▸ **Aim of the exercise**
Restate word for word every line from the top of the data below down through the line that holds "https://aebs.or.jp/ (52, 2380)".

╔══

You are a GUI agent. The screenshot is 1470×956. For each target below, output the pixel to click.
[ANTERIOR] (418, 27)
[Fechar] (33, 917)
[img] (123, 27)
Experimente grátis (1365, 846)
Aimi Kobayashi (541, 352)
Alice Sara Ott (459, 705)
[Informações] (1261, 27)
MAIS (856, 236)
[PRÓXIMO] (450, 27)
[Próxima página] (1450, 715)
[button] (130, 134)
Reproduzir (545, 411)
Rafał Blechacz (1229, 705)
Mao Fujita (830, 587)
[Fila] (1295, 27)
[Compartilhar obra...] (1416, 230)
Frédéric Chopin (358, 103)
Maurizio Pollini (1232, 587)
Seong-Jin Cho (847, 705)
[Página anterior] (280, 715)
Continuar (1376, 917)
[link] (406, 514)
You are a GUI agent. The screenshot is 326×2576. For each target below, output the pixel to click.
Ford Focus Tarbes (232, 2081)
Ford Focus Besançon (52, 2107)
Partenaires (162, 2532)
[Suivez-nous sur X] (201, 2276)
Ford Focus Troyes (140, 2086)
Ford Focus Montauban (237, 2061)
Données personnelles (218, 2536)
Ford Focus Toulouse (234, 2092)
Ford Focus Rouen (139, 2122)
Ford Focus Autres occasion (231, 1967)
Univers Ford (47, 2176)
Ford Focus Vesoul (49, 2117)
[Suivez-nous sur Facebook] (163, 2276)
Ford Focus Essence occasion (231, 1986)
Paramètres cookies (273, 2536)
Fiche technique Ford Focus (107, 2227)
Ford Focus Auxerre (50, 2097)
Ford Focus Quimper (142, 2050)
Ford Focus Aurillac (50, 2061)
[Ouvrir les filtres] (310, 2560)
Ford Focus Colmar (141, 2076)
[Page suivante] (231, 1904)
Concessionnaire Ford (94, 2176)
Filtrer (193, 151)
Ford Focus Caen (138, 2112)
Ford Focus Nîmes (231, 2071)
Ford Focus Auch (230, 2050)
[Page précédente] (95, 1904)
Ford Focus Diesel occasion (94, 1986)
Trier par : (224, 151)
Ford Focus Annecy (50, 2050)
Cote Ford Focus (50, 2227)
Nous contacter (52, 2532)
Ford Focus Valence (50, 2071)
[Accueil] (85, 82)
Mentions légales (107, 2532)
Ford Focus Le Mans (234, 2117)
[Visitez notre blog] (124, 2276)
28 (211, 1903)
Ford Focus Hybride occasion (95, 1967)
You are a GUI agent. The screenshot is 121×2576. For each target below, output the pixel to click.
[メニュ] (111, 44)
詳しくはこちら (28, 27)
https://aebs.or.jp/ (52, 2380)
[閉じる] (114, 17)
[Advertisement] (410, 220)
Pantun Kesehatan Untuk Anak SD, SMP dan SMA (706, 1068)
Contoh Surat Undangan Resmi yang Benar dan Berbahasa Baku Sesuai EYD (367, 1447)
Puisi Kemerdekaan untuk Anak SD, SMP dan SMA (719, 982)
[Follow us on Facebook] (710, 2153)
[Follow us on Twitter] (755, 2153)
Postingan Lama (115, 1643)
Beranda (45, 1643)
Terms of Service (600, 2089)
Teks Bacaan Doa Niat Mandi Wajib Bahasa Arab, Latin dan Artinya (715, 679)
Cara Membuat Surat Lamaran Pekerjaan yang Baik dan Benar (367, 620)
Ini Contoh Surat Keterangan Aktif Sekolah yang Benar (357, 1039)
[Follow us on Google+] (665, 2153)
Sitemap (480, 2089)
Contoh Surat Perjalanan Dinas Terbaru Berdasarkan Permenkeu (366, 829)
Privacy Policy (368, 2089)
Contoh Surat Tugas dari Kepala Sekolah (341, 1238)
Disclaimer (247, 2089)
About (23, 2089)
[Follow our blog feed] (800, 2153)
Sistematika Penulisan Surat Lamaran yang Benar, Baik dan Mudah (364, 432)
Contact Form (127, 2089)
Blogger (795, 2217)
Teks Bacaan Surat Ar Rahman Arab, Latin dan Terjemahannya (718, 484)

╚══

▸ **Written answer**
You are a GUI agent. The screenshot is 1470×956. For each target below, output the pixel to click.
[ANTERIOR] (418, 27)
[Fechar] (33, 917)
[img] (123, 27)
Experimente grátis (1365, 846)
Aimi Kobayashi (541, 352)
Alice Sara Ott (459, 705)
[Informações] (1261, 27)
MAIS (856, 236)
[PRÓXIMO] (450, 27)
[Próxima página] (1450, 715)
[button] (130, 134)
Reproduzir (545, 411)
Rafał Blechacz (1229, 705)
Mao Fujita (830, 587)
[Fila] (1295, 27)
[Compartilhar obra...] (1416, 230)
Frédéric Chopin (358, 103)
Maurizio Pollini (1232, 587)
Seong-Jin Cho (847, 705)
[Página anterior] (280, 715)
Continuar (1376, 917)
[link] (406, 514)
You are a GUI agent. The screenshot is 326×2576. For each target below, output the pixel to click.
Ford Focus Tarbes (232, 2081)
Ford Focus Besançon (52, 2107)
Partenaires (162, 2532)
[Suivez-nous sur X] (201, 2276)
Ford Focus Troyes (140, 2086)
Ford Focus Montauban (237, 2061)
Données personnelles (218, 2536)
Ford Focus Toulouse (234, 2092)
Ford Focus Rouen (139, 2122)
Ford Focus Autres occasion (231, 1967)
Univers Ford (47, 2176)
Ford Focus Vesoul (49, 2117)
[Suivez-nous sur Facebook] (163, 2276)
Ford Focus Essence occasion (231, 1986)
Paramètres cookies (273, 2536)
Fiche technique Ford Focus (107, 2227)
Ford Focus Auxerre (50, 2097)
Ford Focus Quimper (142, 2050)
Ford Focus Aurillac (50, 2061)
[Ouvrir les filtres] (310, 2560)
Ford Focus Colmar (141, 2076)
[Page suivante] (231, 1904)
Concessionnaire Ford (94, 2176)
Filtrer (193, 151)
Ford Focus Caen (138, 2112)
Ford Focus Nîmes (231, 2071)
Ford Focus Auch (230, 2050)
[Page précédente] (95, 1904)
Ford Focus Diesel occasion (94, 1986)
Trier par : (224, 151)
Ford Focus Annecy (50, 2050)
Cote Ford Focus (50, 2227)
Nous contacter (52, 2532)
Ford Focus Valence (50, 2071)
[Accueil] (85, 82)
Mentions légales (107, 2532)
Ford Focus Le Mans (234, 2117)
[Visitez notre blog] (124, 2276)
28 (211, 1903)
Ford Focus Hybride occasion (95, 1967)
You are a GUI agent. The screenshot is 121×2576. For each target below, output the pixel to click.
[メニュ] (111, 44)
詳しくはこちら (28, 27)
https://aebs.or.jp/ (52, 2380)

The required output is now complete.